BLACK KNIGHT

Black Knight


The first Black Knight roared into Woomera's skies from Launcher 5A on 7 September 1958, reaching an altitude of 225 kilometres. The ballistic test vehicle was developed by Saunders-Roe Ltd. in collaboration with the Royal Aircraft Establishment in the United Kingdom to gather data as part of the development of Britain's Blue Streak Intercontinental Ballistic Missile program.

Black Knight at the Missile Park in WoomeraThe basic single-stage Black Knight was powered by a Gamma Mk. 201 rocket engine. The vehicle would attain a burnout velocity of over 12,000 km per hour at an altitude of about 113 kilometres. The nose cone would then separate, continue coasting to an altitude of about 800 kilometres, and then re-enter the atmosphere before being recovered.  Total flight times were about 20 minutes.

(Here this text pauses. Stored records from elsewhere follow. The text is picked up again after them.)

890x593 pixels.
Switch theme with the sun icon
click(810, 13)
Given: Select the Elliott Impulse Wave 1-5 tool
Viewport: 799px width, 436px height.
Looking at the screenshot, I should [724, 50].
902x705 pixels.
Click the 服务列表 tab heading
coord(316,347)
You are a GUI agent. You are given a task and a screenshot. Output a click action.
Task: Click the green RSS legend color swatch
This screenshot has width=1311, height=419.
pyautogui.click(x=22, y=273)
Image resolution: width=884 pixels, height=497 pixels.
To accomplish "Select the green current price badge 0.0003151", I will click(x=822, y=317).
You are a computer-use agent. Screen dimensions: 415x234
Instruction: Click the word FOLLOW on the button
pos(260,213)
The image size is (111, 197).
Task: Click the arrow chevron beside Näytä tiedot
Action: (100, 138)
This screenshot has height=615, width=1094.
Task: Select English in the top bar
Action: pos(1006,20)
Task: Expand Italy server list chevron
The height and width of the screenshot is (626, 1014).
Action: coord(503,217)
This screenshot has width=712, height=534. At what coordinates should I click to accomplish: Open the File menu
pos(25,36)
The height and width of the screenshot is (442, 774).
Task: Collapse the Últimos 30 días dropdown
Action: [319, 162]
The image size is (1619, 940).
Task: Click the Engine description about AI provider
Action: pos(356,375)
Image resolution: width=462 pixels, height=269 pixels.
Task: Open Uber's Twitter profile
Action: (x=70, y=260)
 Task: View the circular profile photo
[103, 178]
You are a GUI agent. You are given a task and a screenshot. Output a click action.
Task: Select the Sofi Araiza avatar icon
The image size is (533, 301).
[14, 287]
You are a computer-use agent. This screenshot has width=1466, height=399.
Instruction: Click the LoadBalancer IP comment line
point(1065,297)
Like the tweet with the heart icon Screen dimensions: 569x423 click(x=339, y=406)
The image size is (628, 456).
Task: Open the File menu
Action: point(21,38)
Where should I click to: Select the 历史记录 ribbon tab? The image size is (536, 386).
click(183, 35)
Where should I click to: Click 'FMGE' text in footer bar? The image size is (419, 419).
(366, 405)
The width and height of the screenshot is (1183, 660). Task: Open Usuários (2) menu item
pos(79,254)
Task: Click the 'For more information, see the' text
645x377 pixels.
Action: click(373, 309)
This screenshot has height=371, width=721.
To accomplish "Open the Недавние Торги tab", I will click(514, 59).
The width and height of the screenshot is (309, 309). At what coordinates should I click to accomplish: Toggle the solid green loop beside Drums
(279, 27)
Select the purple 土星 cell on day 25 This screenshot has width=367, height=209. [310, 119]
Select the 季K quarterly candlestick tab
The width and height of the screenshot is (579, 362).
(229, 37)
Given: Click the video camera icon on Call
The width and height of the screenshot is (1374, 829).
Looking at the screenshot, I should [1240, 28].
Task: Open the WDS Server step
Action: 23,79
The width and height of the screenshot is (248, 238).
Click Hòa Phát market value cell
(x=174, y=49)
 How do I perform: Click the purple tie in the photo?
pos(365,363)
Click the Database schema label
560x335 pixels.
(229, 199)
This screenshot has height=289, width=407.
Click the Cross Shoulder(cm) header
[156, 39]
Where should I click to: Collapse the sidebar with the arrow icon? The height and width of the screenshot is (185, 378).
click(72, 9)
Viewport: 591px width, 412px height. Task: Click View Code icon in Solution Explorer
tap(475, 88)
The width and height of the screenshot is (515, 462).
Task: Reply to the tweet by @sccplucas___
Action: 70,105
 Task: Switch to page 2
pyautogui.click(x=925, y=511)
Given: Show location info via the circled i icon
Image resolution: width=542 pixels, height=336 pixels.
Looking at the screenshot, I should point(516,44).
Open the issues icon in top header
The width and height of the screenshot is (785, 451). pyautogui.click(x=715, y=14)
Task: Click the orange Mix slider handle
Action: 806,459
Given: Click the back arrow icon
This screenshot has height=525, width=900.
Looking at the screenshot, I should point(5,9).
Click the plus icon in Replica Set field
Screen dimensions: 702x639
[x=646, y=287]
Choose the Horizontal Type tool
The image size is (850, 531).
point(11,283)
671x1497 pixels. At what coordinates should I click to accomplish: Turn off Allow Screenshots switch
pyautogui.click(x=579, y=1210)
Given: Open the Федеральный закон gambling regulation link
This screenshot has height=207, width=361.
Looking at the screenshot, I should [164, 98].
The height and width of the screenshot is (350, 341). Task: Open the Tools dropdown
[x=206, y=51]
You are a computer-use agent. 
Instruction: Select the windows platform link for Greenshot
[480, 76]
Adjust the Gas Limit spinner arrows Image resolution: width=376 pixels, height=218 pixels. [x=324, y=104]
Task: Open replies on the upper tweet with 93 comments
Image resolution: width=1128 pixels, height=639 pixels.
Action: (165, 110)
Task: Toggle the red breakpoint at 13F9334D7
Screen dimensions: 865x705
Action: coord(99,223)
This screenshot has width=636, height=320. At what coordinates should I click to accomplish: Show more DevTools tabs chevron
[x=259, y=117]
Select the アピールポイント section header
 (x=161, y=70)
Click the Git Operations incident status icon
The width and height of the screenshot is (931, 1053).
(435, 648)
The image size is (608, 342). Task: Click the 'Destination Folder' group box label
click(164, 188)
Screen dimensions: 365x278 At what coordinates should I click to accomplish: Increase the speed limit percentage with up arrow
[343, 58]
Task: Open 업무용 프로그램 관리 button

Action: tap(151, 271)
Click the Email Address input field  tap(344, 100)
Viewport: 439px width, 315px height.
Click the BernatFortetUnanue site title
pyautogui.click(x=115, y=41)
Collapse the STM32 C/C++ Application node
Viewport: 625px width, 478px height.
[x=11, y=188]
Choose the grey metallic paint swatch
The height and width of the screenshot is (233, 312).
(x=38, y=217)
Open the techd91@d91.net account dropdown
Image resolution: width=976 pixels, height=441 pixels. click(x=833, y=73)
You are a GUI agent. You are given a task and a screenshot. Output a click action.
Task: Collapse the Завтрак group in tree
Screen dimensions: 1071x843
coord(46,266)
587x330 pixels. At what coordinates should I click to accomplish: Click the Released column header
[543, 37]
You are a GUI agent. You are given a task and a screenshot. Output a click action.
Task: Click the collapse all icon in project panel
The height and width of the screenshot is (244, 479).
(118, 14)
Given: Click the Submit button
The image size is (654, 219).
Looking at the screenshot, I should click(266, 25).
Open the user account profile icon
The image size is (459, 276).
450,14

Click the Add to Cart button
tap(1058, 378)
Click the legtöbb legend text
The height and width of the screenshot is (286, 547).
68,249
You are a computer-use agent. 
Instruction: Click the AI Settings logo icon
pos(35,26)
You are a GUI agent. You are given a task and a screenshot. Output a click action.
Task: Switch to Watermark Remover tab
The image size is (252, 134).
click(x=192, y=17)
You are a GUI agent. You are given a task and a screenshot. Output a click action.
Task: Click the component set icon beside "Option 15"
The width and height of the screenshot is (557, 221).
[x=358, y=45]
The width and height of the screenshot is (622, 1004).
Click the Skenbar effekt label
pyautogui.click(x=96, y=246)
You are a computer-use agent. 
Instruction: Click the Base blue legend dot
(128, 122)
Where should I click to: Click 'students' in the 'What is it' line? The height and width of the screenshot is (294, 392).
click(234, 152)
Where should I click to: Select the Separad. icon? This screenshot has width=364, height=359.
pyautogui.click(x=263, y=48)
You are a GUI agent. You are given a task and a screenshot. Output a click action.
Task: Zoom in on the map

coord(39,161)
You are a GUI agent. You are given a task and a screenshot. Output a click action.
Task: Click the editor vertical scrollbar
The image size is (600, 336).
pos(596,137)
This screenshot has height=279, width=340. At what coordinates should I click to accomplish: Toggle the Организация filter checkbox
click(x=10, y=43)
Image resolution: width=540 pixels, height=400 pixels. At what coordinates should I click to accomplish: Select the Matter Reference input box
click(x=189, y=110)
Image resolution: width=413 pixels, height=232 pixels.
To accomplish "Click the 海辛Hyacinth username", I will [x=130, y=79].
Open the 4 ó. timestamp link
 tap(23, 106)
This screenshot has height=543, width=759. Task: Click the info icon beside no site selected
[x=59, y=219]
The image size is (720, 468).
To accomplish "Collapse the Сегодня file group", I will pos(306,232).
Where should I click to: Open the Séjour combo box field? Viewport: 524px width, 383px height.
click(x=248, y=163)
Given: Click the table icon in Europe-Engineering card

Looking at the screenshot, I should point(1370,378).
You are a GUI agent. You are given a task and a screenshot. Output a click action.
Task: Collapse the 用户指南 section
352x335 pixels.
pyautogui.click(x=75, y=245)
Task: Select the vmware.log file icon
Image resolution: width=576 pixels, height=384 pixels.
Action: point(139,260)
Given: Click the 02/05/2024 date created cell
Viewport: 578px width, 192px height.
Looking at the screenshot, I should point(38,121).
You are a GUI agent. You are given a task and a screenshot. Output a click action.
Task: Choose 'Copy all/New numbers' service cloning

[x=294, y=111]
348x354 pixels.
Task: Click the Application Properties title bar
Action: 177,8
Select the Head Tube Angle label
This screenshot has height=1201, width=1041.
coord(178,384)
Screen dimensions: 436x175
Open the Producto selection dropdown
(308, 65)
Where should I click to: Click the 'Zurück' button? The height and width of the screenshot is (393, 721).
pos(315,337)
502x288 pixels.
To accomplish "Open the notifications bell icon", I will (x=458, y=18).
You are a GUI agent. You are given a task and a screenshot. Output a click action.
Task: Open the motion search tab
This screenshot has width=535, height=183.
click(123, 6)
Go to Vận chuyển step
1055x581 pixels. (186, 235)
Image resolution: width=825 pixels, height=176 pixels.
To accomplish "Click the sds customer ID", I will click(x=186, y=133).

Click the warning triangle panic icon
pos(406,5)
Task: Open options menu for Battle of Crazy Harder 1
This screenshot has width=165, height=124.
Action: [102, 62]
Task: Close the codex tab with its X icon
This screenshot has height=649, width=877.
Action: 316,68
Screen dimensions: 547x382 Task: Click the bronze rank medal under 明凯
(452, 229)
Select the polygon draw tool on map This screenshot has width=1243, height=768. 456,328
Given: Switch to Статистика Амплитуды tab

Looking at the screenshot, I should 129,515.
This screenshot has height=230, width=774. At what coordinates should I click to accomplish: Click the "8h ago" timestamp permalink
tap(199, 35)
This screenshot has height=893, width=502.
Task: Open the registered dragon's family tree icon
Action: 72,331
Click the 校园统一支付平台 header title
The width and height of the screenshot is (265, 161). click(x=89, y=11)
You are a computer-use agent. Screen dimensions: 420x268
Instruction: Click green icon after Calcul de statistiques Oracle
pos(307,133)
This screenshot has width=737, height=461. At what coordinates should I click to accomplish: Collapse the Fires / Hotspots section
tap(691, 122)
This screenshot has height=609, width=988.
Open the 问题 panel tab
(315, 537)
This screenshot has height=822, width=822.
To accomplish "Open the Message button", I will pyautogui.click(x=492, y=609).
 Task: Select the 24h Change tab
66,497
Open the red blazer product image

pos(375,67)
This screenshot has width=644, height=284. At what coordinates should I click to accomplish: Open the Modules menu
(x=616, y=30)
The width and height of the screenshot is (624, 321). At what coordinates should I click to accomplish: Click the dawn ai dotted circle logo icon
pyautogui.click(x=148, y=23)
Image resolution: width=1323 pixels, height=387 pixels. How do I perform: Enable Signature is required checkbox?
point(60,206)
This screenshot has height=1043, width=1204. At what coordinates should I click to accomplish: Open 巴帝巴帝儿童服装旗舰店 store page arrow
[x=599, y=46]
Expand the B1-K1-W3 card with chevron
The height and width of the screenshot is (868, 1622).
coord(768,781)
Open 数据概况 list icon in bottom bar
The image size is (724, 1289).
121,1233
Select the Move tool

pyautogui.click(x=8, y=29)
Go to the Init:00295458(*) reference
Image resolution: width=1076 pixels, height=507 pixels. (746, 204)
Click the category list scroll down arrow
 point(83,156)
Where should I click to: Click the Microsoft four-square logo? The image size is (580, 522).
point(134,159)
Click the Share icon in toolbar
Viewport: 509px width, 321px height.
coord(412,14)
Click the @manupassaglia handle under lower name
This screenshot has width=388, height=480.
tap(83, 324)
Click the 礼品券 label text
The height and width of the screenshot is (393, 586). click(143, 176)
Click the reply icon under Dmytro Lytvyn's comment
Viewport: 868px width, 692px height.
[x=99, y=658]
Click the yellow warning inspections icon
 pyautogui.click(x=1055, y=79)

On 24 May, 1960, the sixth Black Knight took to the sky as a two-stage version with the nose cone being recovered after a successful mission. The second stage increased the velocity of re-entry to that expected for a Blue Streak warhead. When the Blue Streak program was cancelled in 1960, the two-stage Black Knight version was used for the Gaslight program which gathered data related to physical phenomena associated with high-speed re-entry into Earth's atmosphere.

A two-stage version also was used in Project Dazzle - a joint Anglo-Australian-US program researching phenomena occurring during re-entry. Two-stage Black Knights used a more powerful Gamma MK. 301 rocket engine.

The single-stage Black Knight had an overall length of 10.16 metres, while the two-stage version was 11.6 metres long. The diameter was 0.91 metres with a span across the fins of 2.13 metres.